Stored items
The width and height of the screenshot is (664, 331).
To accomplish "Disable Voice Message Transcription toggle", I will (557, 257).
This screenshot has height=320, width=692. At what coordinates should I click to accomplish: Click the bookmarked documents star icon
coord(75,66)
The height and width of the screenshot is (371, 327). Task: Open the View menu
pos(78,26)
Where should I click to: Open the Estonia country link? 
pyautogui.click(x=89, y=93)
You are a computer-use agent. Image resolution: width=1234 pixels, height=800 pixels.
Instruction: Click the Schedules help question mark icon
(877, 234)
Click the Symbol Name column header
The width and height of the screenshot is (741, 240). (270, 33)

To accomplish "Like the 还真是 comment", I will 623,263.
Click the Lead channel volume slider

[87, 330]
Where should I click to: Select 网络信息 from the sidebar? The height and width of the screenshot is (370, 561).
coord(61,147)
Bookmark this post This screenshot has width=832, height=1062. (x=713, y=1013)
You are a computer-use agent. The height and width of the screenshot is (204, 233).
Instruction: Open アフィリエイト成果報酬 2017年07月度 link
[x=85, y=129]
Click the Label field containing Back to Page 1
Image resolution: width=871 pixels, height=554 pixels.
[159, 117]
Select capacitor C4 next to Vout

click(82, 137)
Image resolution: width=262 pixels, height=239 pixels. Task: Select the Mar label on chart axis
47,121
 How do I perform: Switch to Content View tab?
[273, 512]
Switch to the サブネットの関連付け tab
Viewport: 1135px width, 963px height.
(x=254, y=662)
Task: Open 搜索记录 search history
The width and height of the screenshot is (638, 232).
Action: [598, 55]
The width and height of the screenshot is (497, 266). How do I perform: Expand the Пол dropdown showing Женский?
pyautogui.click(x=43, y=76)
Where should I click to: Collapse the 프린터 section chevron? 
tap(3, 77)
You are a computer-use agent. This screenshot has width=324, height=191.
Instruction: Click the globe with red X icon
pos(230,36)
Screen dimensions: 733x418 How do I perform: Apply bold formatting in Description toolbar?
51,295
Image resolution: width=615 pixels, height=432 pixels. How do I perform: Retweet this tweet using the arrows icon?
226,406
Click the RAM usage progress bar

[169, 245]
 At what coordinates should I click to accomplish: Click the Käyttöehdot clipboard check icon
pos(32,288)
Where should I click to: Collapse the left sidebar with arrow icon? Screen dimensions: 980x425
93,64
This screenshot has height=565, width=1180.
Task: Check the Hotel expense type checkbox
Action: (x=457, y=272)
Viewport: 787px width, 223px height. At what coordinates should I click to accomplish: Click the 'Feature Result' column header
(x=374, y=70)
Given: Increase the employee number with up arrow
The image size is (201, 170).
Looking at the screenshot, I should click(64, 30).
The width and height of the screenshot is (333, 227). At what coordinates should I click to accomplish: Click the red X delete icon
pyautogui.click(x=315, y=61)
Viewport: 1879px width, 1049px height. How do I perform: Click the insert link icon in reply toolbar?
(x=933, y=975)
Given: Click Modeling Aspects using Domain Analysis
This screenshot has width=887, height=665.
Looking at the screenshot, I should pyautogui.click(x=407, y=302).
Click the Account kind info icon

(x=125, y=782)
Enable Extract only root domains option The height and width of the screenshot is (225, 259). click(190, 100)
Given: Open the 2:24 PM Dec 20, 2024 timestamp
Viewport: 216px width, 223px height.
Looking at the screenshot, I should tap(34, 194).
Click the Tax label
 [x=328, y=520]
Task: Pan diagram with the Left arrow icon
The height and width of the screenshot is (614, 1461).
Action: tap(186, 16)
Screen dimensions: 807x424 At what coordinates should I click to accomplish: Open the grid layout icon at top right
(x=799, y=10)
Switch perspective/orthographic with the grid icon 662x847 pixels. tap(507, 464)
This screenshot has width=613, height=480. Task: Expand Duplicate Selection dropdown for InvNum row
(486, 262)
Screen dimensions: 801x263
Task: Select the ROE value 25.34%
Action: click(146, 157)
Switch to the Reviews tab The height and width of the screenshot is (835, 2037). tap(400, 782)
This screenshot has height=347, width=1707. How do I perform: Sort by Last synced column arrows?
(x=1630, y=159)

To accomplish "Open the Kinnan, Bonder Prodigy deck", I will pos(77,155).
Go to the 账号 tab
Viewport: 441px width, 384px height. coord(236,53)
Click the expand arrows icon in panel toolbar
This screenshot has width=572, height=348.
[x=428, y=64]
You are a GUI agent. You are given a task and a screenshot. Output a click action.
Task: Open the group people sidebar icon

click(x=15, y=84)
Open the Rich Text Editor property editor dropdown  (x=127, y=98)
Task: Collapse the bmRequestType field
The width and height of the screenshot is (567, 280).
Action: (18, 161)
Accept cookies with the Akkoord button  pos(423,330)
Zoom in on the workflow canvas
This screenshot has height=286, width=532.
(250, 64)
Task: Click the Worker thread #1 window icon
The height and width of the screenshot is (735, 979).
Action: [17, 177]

What the task asks:
Repeat each line of the data exactly, missing none.

Exercise solution:
The width and height of the screenshot is (664, 331).
To accomplish "Disable Voice Message Transcription toggle", I will (557, 257).
This screenshot has height=320, width=692. At what coordinates should I click to accomplish: Click the bookmarked documents star icon
coord(75,66)
The height and width of the screenshot is (371, 327). Task: Open the View menu
pos(78,26)
Where should I click to: Open the Estonia country link? 
pyautogui.click(x=89, y=93)
You are a computer-use agent. Image resolution: width=1234 pixels, height=800 pixels.
Instruction: Click the Schedules help question mark icon
(877, 234)
Click the Symbol Name column header
The width and height of the screenshot is (741, 240). (270, 33)

To accomplish "Like the 还真是 comment", I will 623,263.
Click the Lead channel volume slider

[87, 330]
Where should I click to: Select 网络信息 from the sidebar? The height and width of the screenshot is (370, 561).
coord(61,147)
Bookmark this post This screenshot has width=832, height=1062. (x=713, y=1013)
You are a computer-use agent. The height and width of the screenshot is (204, 233).
Instruction: Open アフィリエイト成果報酬 2017年07月度 link
[x=85, y=129]
Click the Label field containing Back to Page 1
Image resolution: width=871 pixels, height=554 pixels.
[159, 117]
Select capacitor C4 next to Vout

click(82, 137)
Image resolution: width=262 pixels, height=239 pixels. Task: Select the Mar label on chart axis
47,121
 How do I perform: Switch to Content View tab?
[273, 512]
Switch to the サブネットの関連付け tab
Viewport: 1135px width, 963px height.
(x=254, y=662)
Task: Open 搜索记录 search history
The width and height of the screenshot is (638, 232).
Action: [598, 55]
The width and height of the screenshot is (497, 266). How do I perform: Expand the Пол dropdown showing Женский?
pyautogui.click(x=43, y=76)
Where should I click to: Collapse the 프린터 section chevron? 
tap(3, 77)
You are a computer-use agent. This screenshot has width=324, height=191.
Instruction: Click the globe with red X icon
pos(230,36)
Screen dimensions: 733x418 How do I perform: Apply bold formatting in Description toolbar?
51,295
Image resolution: width=615 pixels, height=432 pixels. How do I perform: Retweet this tweet using the arrows icon?
226,406
Click the RAM usage progress bar

[169, 245]
 At what coordinates should I click to accomplish: Click the Käyttöehdot clipboard check icon
pos(32,288)
Where should I click to: Collapse the left sidebar with arrow icon? Screen dimensions: 980x425
93,64
This screenshot has height=565, width=1180.
Task: Check the Hotel expense type checkbox
Action: (x=457, y=272)
Viewport: 787px width, 223px height. At what coordinates should I click to accomplish: Click the 'Feature Result' column header
(x=374, y=70)
Given: Increase the employee number with up arrow
The image size is (201, 170).
Looking at the screenshot, I should click(64, 30).
The width and height of the screenshot is (333, 227). At what coordinates should I click to accomplish: Click the red X delete icon
pyautogui.click(x=315, y=61)
Viewport: 1879px width, 1049px height. How do I perform: Click the insert link icon in reply toolbar?
(x=933, y=975)
Given: Click Modeling Aspects using Domain Analysis
This screenshot has width=887, height=665.
Looking at the screenshot, I should pyautogui.click(x=407, y=302).
Click the Account kind info icon

(x=125, y=782)
Enable Extract only root domains option The height and width of the screenshot is (225, 259). click(190, 100)
Given: Open the 2:24 PM Dec 20, 2024 timestamp
Viewport: 216px width, 223px height.
Looking at the screenshot, I should tap(34, 194).
Click the Tax label
 [x=328, y=520]
Task: Pan diagram with the Left arrow icon
The height and width of the screenshot is (614, 1461).
Action: tap(186, 16)
Screen dimensions: 807x424 At what coordinates should I click to accomplish: Open the grid layout icon at top right
(x=799, y=10)
Switch perspective/orthographic with the grid icon 662x847 pixels. tap(507, 464)
This screenshot has width=613, height=480. Task: Expand Duplicate Selection dropdown for InvNum row
(486, 262)
Screen dimensions: 801x263
Task: Select the ROE value 25.34%
Action: click(146, 157)
Switch to the Reviews tab The height and width of the screenshot is (835, 2037). tap(400, 782)
This screenshot has height=347, width=1707. How do I perform: Sort by Last synced column arrows?
(x=1630, y=159)

To accomplish "Open the Kinnan, Bonder Prodigy deck", I will pos(77,155).
Go to the 账号 tab
Viewport: 441px width, 384px height. coord(236,53)
Click the expand arrows icon in panel toolbar
This screenshot has width=572, height=348.
[x=428, y=64]
You are a GUI agent. You are given a task and a screenshot. Output a click action.
Task: Open the group people sidebar icon

click(x=15, y=84)
Open the Rich Text Editor property editor dropdown  (x=127, y=98)
Task: Collapse the bmRequestType field
The width and height of the screenshot is (567, 280).
Action: (18, 161)
Accept cookies with the Akkoord button  pos(423,330)
Zoom in on the workflow canvas
This screenshot has height=286, width=532.
(250, 64)
Task: Click the Worker thread #1 window icon
The height and width of the screenshot is (735, 979).
Action: [17, 177]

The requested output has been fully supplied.